WROs highlight how digital violence compounds existing inequalities. From Lebanon to Armenia, from Kenya to Palestine, the surge in DVAWG is targeting individuals for their gender and often intersecting with other forms of discrimination.
“Indigenous, Afro-Peruvian, women with disabilities, lesbian and trans women, among others, face historical and structural discrimination in multiple spheres, but in digital environment, they face a combination of sexism, racism, ableism, and lesbophobia/transphobia, generating greater severity and impact.”, said Susana Chavez, Advocacy Director from PROMSEX, Peru.
In El Salvador and Armenia, activists defending LGBTQ+ and disability rights describe how online hate amplifies the same misogyny, ableism, and transphobia they face offline.
“This violence not only seeks to silence them, but also to expel them from the digital spaces where they participate, express their opinions, or promote rights.”, said Bianka Rodrigez, Director of COMCAVIS TRANS, El Salvador.
Digital violence is further exposing women and girls to more violence and simultaneously silencing them from reporting such violence or seeking help, even when the trauma of online abuse translates directly into offline consequences: social isolation and ostracism, job loss, severe mental distress, and sexual exploitation.
Civil Society-Led Innovation in Action
Throughout 30 years of supporting WROs/CSOs, the UN Trust Fund has witnessed first-hand the nimbleness and remarkable ability to effectively respond and adapt to crises and emerging forms of violence to meet the needs of survivors and staff.
In Kenya, Maisha Girls Safe House trains young survivors to recognize online grooming and scams, turning fear into digital resilience.
In the Occupied Palestinian Territories, RWDS works with community leaders — including men and religious figures — and the Cybercrime Unit to address cyberbullying and blackmail, framing digital safety as a matter of family and community wellbeing.
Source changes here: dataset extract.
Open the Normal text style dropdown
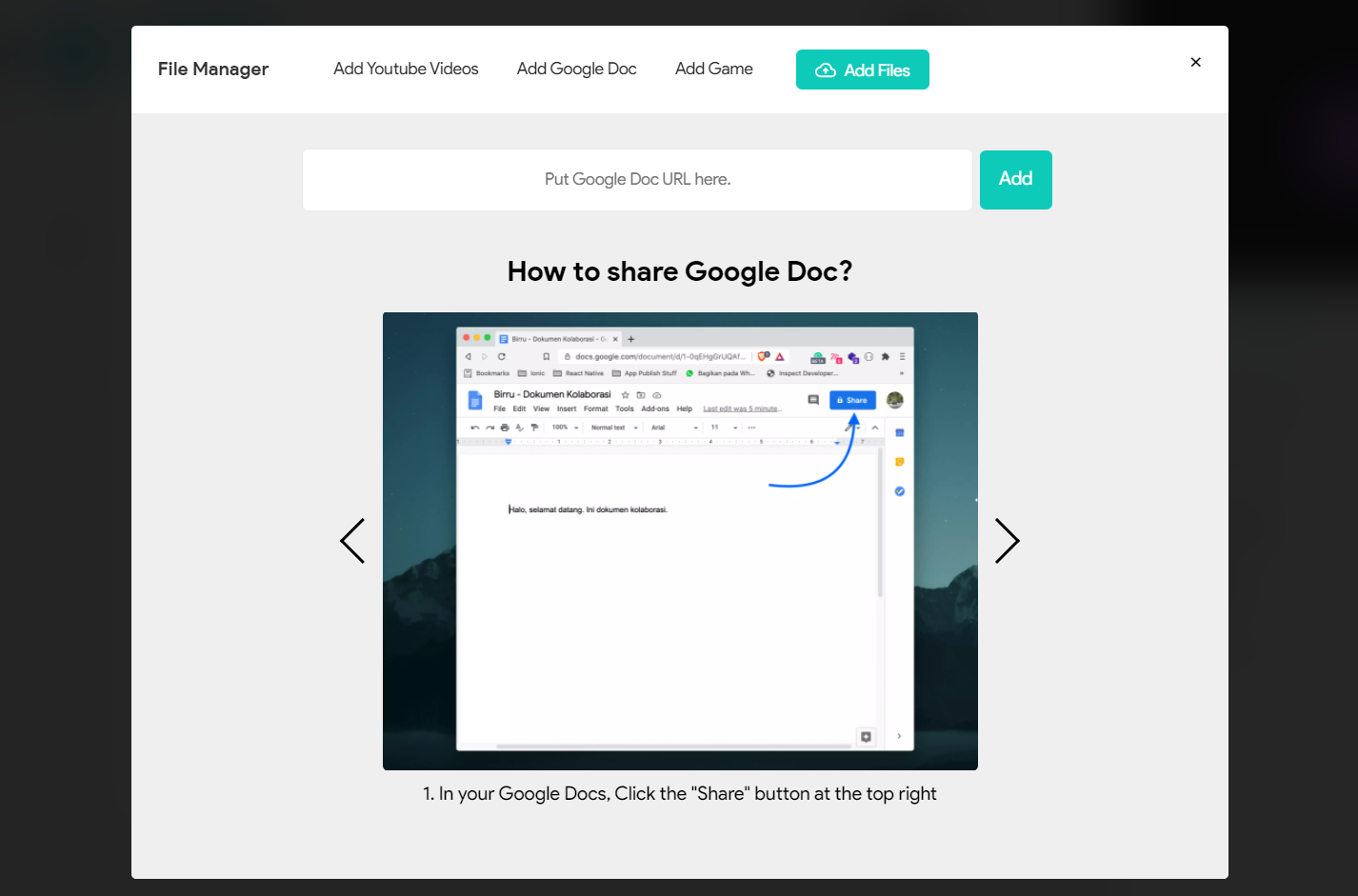This screenshot has height=896, width=1358. point(614,428)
Agate NGO in Armenia ensuring women with disabilities can access online protection and reporting mechanisms that are truly inclusive.
The Price and the Resolve
For women human rights defenders, the threats are daily and grave. 73% of women journalists have experienced online violence in the course of their work.[2]
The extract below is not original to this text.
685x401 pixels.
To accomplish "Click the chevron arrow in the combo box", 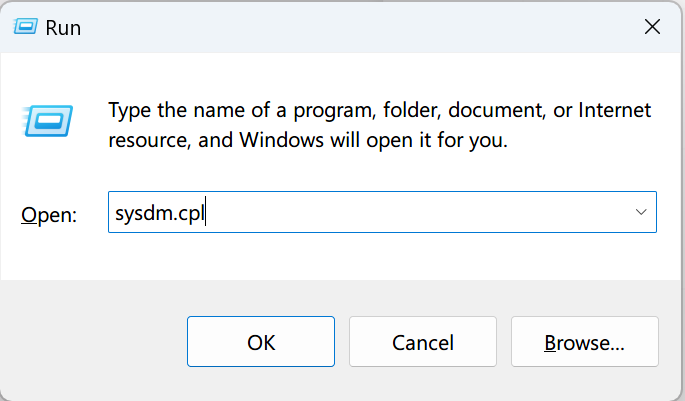I will [640, 213].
UN Trust Fund grantee partners’ personal emails and websites are constantly hacked and spammed with false accusations and threats, because they defend women’s rights to make their own decisions, to exposing human trafficking networks, to reclaiming public spaces for LBTQ+ women and girls.
“The goal was clear: to intimidate [us], delegitimize [our] voice and send a message of fear to all trans people who speak out.”, Bianka recalled, “We activated our internal protocol, documented every attack, requested international support, and publicly demanded accountability from digital platforms.”
Safe Online Spaces are Possible
Ending technology-facilitated violence against women and girls starts with standing with those already leading the way. Women’s rights and civil society organizations are designing survivor-centered solutions, transforming policy, and reclaiming digital spaces for empowerment. Investing in their work means investing in equality — and in a safe digital world where every woman and girl can live, speak, and lead without fear.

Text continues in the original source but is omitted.